- [Текст документа]
▬▬▬▬▬▬▬▬▬▬

Мне надоело ехать на лошади. Я шел пешком, и от непривычки ходить в горах мои пятки ужасно болели. Теоретически меня проинструктировали, как ходить в горах: на подъемах не напрягать ноги, а на спусках совсем расслаблять. Теперь я проверял теорию на деле. Тенгиз Абуладзе с самого начала похода шел впереди. За мной персонально был прикреплен поэт, сценарист и редактор Анзор Салуквадзе. Он не спускал с меня глаз. Я иногда увлекался съемкой и останавливался, чтобы найти нужную мне точку. От необычного зрелища разбегались глаза: мне хотелось многое снять, все рассмотреть, а нам было необходимо засветло успеть в Шатиль. Анзор торопил меня: вперед и только вперед. Я снова садился на лошадь и из седла смотрел вниз на ползущий змеей грохочущий Аргун...

Гул реки был неправдоподобно объемен.
Узкая тропинка казалась еще уже.
От высоты кружилась голова...

Такие места я проходил пешком. Но один раз, доверившись лошади, проехал верхом. Над обрывом лошадь шла уверенным шагом. Иногда вздрагивала оттого, что вьюки касались скал, но еще больше она пугалась моего вздрагивания, когда я подпрыгивал при прикосновении ноши к скале... Мне казалось, что я проплываю над пропастью. Чтобы побороть жуткое чувство страха, я старался не смотреть в бездну...

Последние лучи солнца золотили верхушки ущелья. Остановившись у скалы, я начал искать ракурс съемки. Внизу подо мной неистовствовала река Аргун. В этом месте тропинка над обрывом была уже обычной. За мной на лошади ехал Реваз Иванович. Не успел я прижаться к скале, чтобы нажать на спуск фотоаппарата, как в ту же секунду почувствовал сильный удар в грудь. В глазах потемнело... Сознание не успело еще оценить происшедшее, а глаза уже видели, как что-то, переворачиваясь, полетело в пропасть... Очнувшись, я сообразил, что необходимо бежать вперед, где тропинка резко опускалась к воде. Оттуда я увидел, что бурлящая, пенистая река уносила спальный мешок, который спасти уже было невозможно. Я поднял голову. Над обрывом, ухватившись руками за дерево, висел Реваз Иванович, а над ним стояли люди и спускали веревку. Единственное дерево, за которое держался Реваз Иванович над тридцатиметровой пропастью, спасло его от смерти... Снизу я видел, как вытаскивали на веревке пострадавшего... Я поднялся наверх. Мне рассказали, что у лошади, на которой ехал Реваз Иванович, оборвалась подпруга. Лошадь при обрыве ремня перепугалась и опрокинула ездока с ношей в пропасть. Та же испуганная лошадь на скаку ударила меня. Только теперь я сообразил, что от несчастья меня спас фотоаппарат. Если бы я при съемке не прижался к скале, а шел прямо по тропинке, перепуганная лошадь проскочила бы между скалой и мной и своим боком столкнула бы меня... Какое счастье!

▬▬▬▬▬▬▬▬▬▬

- [Суть задания]
Перепишите из рассказа о горном походе весь отрывок, начиная со слов «Гул реки был» и до слов «я старался не смотреть в бездну...» включительно, в точности как в тексте.

- [Исходные записи]
▬▬▬▬▬▬▬▬▬▬

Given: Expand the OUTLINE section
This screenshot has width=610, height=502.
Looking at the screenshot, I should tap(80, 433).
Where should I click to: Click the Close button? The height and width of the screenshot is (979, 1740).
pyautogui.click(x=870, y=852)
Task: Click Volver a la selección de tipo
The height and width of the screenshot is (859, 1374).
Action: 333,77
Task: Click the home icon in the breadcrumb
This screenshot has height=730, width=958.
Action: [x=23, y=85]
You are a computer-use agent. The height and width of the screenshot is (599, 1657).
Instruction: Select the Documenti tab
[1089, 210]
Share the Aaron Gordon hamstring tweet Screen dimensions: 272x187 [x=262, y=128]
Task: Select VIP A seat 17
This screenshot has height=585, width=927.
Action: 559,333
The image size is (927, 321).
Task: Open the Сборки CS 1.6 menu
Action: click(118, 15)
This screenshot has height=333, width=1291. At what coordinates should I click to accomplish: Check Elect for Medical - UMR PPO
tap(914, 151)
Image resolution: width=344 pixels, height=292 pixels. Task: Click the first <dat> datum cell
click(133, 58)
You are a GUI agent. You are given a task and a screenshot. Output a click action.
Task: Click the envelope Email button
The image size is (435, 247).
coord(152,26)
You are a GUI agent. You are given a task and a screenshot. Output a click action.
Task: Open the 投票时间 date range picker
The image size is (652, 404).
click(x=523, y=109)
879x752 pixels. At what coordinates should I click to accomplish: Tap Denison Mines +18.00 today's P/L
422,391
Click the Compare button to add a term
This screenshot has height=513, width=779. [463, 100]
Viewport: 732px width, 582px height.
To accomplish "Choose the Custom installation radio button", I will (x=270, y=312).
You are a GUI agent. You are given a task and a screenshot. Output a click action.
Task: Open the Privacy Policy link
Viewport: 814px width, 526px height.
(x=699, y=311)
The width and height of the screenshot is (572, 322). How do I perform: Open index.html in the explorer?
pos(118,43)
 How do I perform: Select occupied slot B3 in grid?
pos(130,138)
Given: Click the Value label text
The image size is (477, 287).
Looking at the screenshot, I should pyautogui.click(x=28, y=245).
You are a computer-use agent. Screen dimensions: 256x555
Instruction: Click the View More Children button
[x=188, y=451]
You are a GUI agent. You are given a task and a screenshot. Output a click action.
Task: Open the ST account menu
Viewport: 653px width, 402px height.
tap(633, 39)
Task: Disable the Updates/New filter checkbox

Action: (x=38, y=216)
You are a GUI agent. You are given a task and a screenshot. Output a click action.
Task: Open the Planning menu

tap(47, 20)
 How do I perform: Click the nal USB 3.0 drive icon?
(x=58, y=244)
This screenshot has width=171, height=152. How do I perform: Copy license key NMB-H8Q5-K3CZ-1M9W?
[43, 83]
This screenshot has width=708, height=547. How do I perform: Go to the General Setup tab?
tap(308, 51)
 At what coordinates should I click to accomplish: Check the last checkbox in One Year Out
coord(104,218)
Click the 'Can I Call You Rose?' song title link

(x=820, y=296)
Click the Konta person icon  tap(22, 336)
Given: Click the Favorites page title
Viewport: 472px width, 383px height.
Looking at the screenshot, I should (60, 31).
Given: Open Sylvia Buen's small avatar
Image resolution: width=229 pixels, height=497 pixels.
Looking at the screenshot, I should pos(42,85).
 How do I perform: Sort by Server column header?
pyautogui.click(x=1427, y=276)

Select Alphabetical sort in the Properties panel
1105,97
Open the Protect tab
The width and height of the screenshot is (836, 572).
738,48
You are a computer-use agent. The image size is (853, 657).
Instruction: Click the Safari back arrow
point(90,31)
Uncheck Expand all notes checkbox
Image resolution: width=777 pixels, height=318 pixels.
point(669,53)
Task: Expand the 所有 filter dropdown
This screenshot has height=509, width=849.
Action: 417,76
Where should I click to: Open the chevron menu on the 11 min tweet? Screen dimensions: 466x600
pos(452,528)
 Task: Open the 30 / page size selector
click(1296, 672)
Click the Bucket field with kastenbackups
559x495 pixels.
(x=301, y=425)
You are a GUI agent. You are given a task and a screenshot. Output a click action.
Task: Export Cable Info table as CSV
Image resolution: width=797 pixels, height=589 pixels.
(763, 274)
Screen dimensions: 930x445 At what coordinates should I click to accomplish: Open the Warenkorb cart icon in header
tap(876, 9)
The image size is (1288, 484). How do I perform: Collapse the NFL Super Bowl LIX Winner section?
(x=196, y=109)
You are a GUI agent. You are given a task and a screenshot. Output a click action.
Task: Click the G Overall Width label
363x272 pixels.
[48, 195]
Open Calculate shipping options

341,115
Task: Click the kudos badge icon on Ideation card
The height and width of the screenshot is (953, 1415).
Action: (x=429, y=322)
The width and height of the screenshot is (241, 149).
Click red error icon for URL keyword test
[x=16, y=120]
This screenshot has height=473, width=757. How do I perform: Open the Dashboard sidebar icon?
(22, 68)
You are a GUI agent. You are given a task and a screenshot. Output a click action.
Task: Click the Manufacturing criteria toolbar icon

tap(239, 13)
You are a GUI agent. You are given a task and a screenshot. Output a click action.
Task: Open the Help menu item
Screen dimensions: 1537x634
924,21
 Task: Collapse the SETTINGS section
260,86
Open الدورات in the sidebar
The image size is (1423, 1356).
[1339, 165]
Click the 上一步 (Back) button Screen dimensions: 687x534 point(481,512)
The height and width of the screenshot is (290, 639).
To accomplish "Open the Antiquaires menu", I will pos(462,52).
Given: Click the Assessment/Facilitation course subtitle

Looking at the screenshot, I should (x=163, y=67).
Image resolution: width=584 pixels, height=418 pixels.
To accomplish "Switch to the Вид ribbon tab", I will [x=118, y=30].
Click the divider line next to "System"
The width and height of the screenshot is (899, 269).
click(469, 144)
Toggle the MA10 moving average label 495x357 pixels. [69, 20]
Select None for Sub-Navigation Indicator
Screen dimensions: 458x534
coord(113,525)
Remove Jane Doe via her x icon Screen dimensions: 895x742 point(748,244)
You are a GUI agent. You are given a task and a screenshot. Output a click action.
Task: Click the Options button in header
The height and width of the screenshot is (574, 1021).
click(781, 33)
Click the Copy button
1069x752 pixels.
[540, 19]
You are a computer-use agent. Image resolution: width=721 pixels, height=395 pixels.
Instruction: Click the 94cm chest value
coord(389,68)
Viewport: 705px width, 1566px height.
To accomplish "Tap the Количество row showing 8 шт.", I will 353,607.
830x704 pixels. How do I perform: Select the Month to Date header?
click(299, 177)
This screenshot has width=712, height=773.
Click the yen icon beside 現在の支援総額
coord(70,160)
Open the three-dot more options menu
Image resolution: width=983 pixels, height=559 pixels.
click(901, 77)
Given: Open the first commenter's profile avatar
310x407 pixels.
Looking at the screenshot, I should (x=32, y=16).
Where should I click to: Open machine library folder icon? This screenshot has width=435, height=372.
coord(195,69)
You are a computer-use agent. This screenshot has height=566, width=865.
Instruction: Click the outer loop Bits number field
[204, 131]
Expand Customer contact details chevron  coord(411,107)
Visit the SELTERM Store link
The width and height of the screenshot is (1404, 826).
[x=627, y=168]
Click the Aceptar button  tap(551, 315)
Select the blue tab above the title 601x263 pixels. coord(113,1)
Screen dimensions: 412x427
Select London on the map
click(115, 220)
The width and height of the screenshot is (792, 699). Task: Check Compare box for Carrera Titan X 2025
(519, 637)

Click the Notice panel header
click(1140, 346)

▬▬▬▬▬▬▬▬▬▬

- [Результат выполнения]
Гул реки был неправдоподобно объемен.
Узкая тропинка казалась еще уже.
От высоты кружилась голова...

Такие места я проходил пешком. Но один раз, доверившись лошади, проехал верхом. Над обрывом лошадь шла уверенным шагом. Иногда вздрагивала оттого, что вьюки касались скал, но еще больше она пугалась моего вздрагивания, когда я подпрыгивал при прикосновении ноши к скале... Мне казалось, что я проплываю над пропастью. Чтобы побороть жуткое чувство страха, я старался не смотреть в бездну...